** REQUIRED ACTION **
In the data below, find every line with the string "Given" and pull it out.

** DATA TO EXAMINE **
#####

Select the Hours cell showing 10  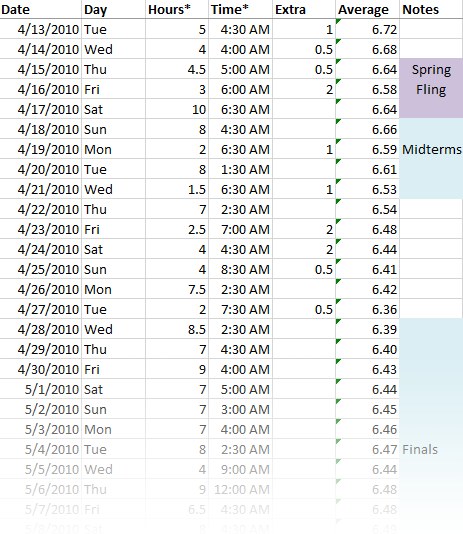point(177,109)

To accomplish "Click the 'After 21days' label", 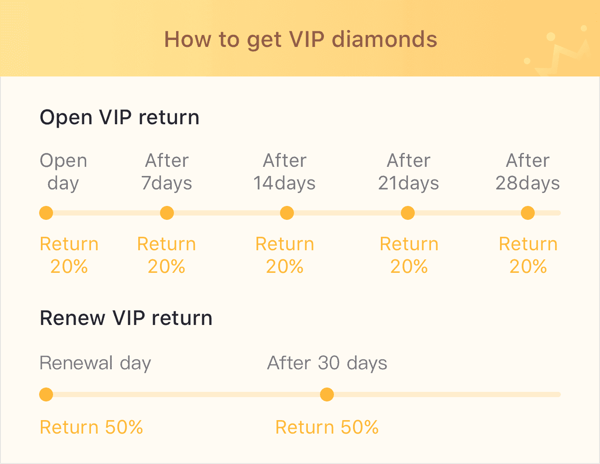I will pyautogui.click(x=408, y=172).
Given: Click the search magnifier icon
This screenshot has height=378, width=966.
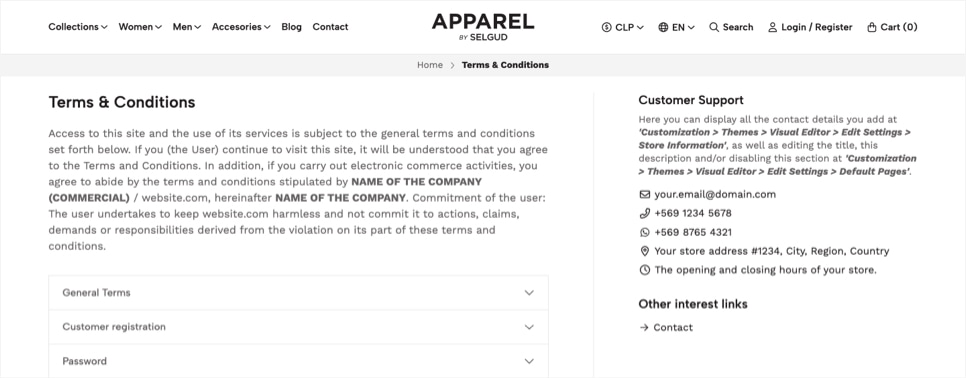Looking at the screenshot, I should click(x=714, y=27).
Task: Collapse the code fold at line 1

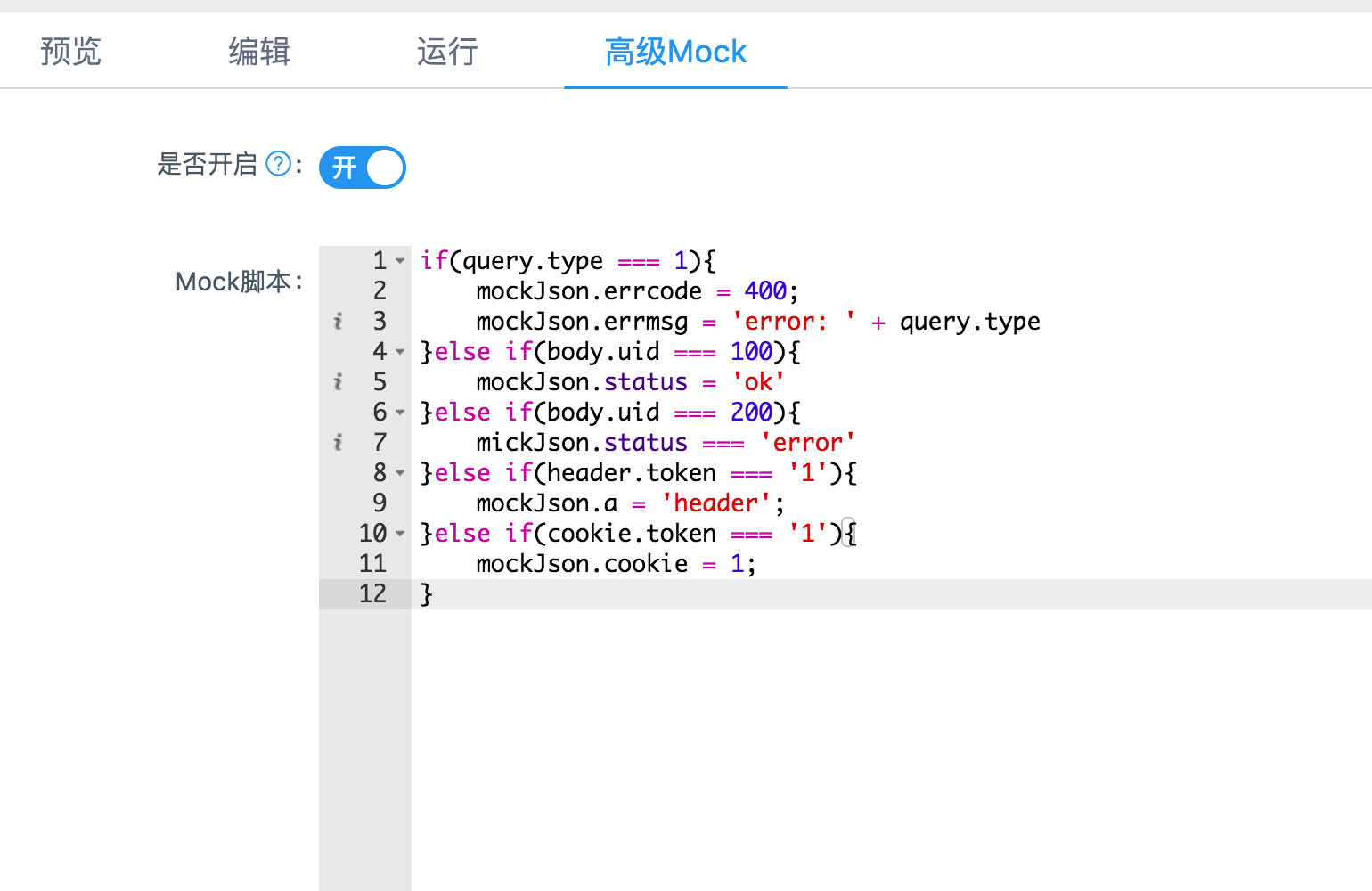Action: [400, 261]
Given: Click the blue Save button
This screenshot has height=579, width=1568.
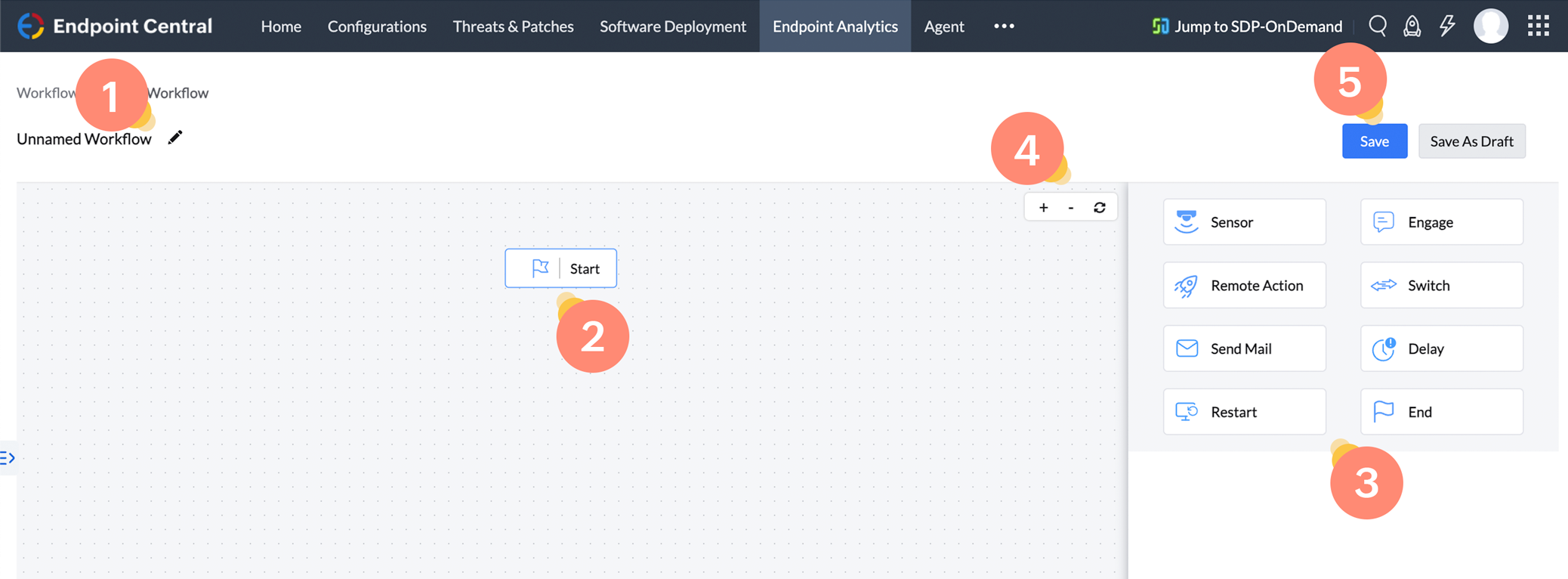Looking at the screenshot, I should point(1374,141).
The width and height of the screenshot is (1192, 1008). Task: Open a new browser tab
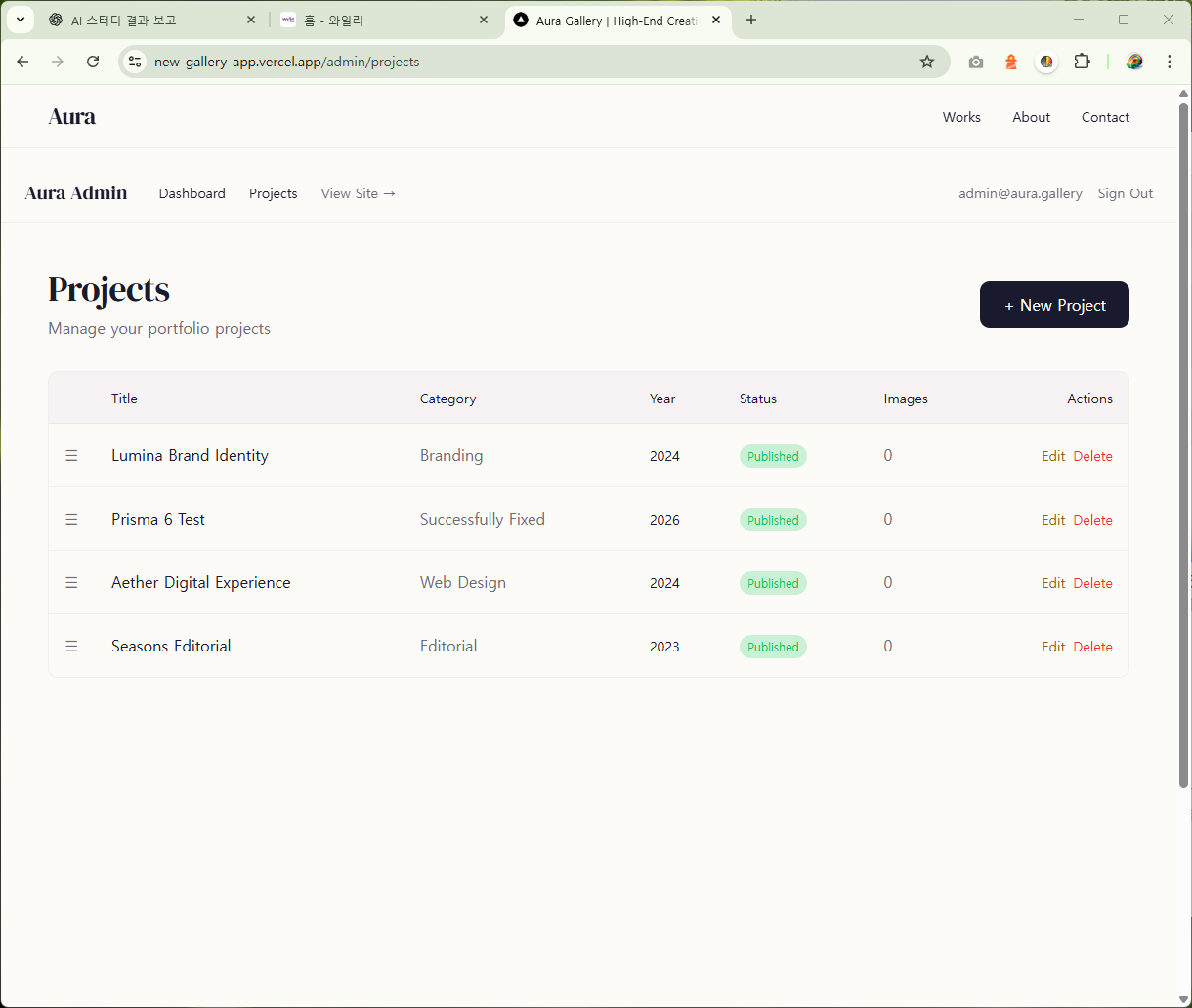point(751,20)
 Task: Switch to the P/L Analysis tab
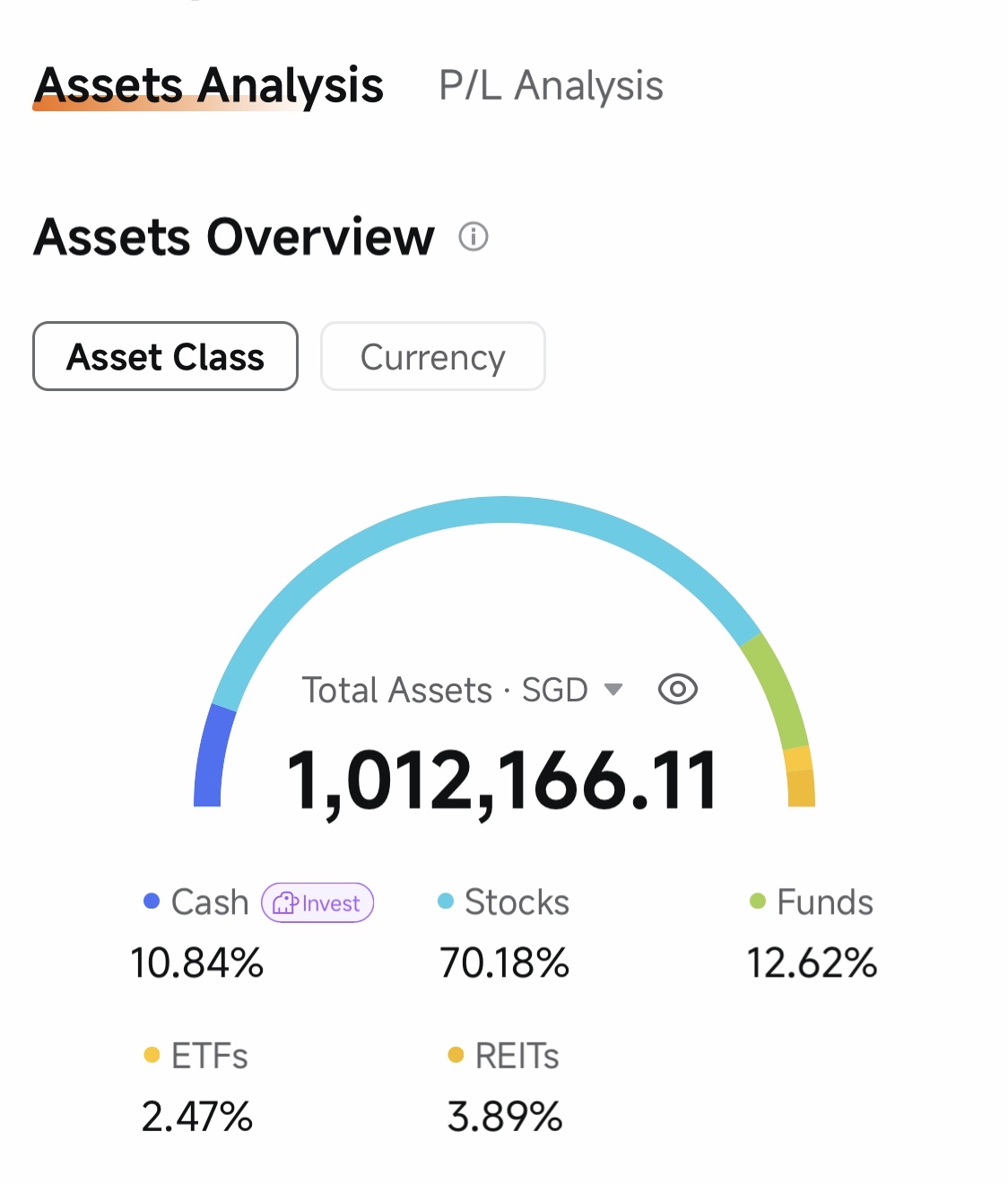[x=551, y=86]
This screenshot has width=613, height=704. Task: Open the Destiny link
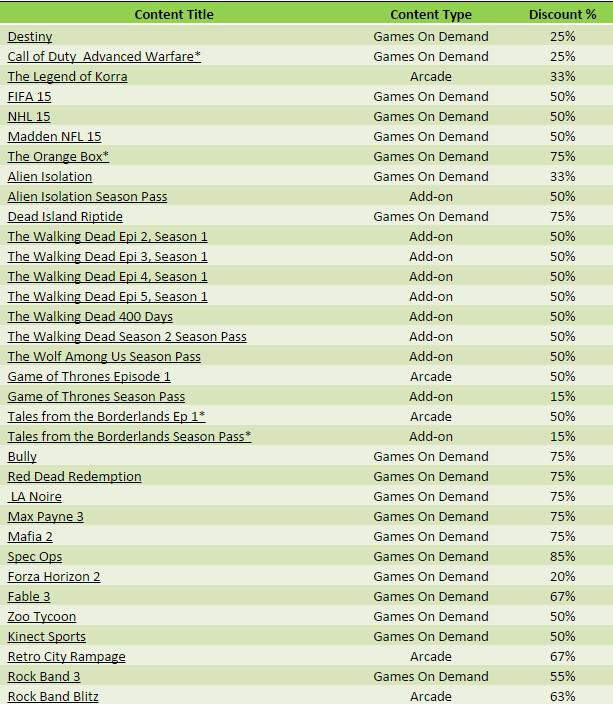click(x=30, y=37)
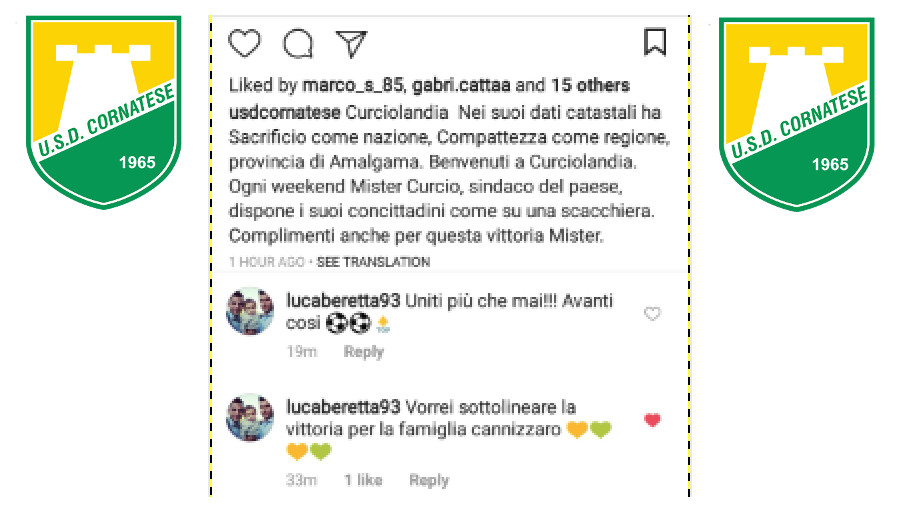
Task: Click SEE TRANSLATION link
Action: (x=373, y=262)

#####

** YOUR RESPONSE **
Given: Click the search magnifier icon
Given: Click the blue Save button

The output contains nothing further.